Peter Letang, a well-off New York banker, returns to his small working-class Rhode Island town that he left screaming 20 years ago to settle the affairs of his deceased grandmother. Having lost his wallet on a bus and finding that his friends are unable or unwilling to wire him money, he reluctantly trudges off in the snow toward the home of a childhood friend, Donald. Donald is home and ecstatic about Peter’s return. He’s not about to let him leave so easily.
Thus begins a mash-up of the homecoming, a man-child, and buddy comedies. Donald (as played by director Kris Avedisian), is a creation of comic genius and heartbreaking familiarity. With his mangled mullet, oversized glasses, and predilection for flannel, he looks somewhat like a cross between American Movie’s Mark Borchardt and any random 1970s soft rocker.
Donald encapsulates the eternal stoner who believes junior high was the apex of his existence. Still living in his childhood room in his mom’s attic and working part-time at the local bowling alley, he is thrilled to have his childhood buddy back home. Donald has an open heart, a gregarious way about him, and a serious delusion about his place in the world.
As he works to get Peter the $80 needed for the bus back to NYC, Donald is subjected to humiliation after humiliation that he brushes off with a pained smile and a “They’re just kidding around” attitude that underscores the hilarity of the movie. And there is hilarity. When Donald speaks, he begins with an idea that slowly builds up speed as his enthusiasm kicks in, and he starts free associating with startling effect until you get a torrent of words that leave you breathless with laughter.

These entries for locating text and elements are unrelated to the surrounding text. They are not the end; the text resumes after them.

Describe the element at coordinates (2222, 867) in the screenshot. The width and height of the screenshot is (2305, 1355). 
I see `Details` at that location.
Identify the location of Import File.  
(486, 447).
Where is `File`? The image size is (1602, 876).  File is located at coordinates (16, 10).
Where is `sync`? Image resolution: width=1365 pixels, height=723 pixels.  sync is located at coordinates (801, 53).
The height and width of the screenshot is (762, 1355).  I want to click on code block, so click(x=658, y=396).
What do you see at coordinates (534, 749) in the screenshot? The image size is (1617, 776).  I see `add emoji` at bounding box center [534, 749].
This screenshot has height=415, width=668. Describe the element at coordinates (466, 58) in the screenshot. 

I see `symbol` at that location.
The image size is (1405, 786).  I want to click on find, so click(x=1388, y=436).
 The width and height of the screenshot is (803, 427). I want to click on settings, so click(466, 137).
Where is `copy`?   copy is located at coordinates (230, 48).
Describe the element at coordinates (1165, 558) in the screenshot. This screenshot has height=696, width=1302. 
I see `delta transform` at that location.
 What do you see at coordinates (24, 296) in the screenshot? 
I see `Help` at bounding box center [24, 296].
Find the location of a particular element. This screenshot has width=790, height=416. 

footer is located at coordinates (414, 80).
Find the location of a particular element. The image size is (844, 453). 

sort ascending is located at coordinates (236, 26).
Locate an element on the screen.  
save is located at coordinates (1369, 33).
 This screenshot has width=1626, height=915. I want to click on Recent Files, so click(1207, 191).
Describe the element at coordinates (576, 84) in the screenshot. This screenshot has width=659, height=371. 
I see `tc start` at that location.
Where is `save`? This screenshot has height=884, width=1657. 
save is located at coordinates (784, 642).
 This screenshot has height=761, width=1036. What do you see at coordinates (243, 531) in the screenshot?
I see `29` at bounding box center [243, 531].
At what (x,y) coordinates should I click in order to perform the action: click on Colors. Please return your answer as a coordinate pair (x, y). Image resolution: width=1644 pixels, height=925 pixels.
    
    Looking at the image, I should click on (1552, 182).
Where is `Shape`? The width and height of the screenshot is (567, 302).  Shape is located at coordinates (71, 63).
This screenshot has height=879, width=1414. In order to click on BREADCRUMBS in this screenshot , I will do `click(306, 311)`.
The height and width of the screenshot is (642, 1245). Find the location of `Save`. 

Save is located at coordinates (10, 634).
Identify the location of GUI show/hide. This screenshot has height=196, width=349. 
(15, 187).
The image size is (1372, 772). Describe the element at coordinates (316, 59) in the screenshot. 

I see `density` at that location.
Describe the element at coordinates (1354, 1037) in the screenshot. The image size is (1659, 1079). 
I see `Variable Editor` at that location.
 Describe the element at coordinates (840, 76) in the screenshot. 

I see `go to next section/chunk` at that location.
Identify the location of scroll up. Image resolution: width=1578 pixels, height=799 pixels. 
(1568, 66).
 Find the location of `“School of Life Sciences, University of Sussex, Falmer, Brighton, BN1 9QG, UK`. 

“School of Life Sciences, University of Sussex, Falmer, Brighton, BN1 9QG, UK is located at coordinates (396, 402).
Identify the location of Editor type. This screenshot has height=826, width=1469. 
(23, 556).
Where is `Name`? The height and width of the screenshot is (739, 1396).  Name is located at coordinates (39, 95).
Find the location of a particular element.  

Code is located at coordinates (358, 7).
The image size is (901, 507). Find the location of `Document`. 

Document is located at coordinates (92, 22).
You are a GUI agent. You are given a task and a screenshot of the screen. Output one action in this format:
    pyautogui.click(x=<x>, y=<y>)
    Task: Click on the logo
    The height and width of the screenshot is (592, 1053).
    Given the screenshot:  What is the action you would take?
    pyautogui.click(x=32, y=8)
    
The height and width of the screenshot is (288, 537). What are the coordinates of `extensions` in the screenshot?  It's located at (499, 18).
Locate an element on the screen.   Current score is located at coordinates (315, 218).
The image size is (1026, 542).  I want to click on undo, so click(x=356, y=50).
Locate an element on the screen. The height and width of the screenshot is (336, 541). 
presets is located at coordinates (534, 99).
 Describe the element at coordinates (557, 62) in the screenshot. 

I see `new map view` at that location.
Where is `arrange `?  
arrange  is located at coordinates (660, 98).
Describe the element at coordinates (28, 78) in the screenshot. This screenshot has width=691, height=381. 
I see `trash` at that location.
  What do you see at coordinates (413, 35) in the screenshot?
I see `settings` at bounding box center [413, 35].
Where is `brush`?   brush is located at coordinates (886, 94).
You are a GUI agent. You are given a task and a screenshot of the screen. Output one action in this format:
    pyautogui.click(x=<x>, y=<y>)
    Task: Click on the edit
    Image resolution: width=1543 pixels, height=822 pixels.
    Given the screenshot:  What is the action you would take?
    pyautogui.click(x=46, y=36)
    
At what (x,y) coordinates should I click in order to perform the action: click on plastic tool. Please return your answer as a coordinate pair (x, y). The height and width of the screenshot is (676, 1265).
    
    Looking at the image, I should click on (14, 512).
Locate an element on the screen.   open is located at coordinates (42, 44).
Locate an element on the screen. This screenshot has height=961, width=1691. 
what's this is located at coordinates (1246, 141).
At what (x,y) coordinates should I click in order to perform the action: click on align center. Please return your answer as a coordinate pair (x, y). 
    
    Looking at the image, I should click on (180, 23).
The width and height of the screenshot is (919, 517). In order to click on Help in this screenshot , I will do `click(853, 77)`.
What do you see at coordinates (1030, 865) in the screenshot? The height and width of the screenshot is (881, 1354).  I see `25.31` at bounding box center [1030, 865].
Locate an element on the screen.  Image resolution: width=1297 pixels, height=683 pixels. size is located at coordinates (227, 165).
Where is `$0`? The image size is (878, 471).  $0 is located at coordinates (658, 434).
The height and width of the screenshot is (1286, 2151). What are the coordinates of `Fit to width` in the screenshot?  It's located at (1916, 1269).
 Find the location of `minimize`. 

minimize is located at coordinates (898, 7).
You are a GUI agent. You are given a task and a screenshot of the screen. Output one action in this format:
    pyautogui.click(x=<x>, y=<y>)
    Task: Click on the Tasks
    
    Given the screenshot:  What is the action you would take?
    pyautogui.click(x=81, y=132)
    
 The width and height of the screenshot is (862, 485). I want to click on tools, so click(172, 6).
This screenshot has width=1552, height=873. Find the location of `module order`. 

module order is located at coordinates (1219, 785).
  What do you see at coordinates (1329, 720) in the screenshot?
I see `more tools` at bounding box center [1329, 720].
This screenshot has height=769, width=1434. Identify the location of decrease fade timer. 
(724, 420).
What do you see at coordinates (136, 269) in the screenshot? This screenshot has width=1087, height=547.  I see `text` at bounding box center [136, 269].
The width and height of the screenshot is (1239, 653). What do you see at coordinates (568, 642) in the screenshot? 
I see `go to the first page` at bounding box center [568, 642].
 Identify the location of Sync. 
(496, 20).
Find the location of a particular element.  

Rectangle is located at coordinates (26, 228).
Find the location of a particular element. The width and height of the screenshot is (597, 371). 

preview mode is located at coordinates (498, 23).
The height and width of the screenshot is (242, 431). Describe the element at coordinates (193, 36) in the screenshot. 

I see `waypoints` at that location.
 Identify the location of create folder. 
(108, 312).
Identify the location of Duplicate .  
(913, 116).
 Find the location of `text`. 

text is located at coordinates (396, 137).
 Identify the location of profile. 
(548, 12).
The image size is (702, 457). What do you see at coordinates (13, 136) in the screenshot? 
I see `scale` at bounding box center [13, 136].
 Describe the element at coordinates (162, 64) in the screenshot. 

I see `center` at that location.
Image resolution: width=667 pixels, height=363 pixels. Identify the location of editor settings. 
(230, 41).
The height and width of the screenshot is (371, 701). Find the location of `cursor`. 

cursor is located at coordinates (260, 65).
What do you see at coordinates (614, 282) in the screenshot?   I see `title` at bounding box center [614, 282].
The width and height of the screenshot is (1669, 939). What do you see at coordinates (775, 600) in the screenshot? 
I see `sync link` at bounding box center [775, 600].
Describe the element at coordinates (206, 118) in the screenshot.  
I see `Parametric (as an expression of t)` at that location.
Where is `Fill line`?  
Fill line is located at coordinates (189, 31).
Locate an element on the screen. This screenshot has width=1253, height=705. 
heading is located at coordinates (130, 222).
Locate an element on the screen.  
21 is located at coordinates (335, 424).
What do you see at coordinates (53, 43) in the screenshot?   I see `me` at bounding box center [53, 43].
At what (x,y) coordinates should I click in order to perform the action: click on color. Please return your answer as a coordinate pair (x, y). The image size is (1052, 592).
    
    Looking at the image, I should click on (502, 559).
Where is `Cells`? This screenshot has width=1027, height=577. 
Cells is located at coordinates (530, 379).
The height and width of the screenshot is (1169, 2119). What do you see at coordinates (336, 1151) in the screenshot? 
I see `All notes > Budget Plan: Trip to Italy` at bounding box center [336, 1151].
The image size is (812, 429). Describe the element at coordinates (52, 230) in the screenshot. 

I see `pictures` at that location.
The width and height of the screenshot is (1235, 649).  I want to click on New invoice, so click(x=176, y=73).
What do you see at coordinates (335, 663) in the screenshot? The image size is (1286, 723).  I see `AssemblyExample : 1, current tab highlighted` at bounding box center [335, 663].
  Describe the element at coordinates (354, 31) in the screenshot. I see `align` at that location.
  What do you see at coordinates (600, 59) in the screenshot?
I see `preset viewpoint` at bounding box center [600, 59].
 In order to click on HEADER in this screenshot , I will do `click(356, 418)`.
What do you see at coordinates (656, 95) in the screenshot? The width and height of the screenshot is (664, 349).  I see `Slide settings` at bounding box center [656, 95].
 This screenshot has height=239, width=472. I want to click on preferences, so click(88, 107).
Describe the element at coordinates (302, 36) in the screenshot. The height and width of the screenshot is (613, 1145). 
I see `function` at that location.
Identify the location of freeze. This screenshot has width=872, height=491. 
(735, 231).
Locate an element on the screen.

For example, Donald imagined Peter’s return would be heralded with Peter riding into town on a motorcycle, with locks of long hair whipping in the wind. This vision somehow morphs into the muscular Peter vanquishing his enemies and having their keepsakes braided into said hair. The enthusiasm that Donald invests in this story is riotous. As Donald winds down, there is a beat as Peter stares at him for a moment and says drily, “This must be disappointing.”
Peter (Jesse Wakeman), by contrast, is tightly wound and reserved and slightly irritated at everything around him. He seems as if he’s under the constant impression that someone just farted and left the room. You match that with Donald’s shaggy puppy enthusiasm and you get a sort of yin-yang of embarrassment.
A perfect example of this is in the deceased grandmother’s nursing home, where Peter discovers that Donald has been pretending to be him for the past six years—Nonna was too far gone to tell the difference. While Donald explains that he knew his behavior was wrong, but it came from the heart, Peter stares straight ahead, mouth twitching ever so slightly until he spastically bolts out of his seat and leaves the room.
The meat of the story is how the relationship between Donald and Peter evolves. At first, Peter is, as most of us would be, somewhat embarrassed by Donald. As the film progresses, Peter notices how the town sees Donald and how he, when he was younger, actively participated in cultivating that viewpoint, and his view softens.
Kudos also to Louisa Krause for an assist. Krause, one of the more interesting young performers around, plays the real estate agent selling Nonna’s house and who always has had a thing for Peter. With a few broad strokes obscuring the subtlety underneath, she essays a straightforward young woman who wants to consummate a high school crush and doesn’t quite get what she bargained for.
All in all, Donald Cried manages to be very funny, very queasy, and deeply, deeply honest. A winner.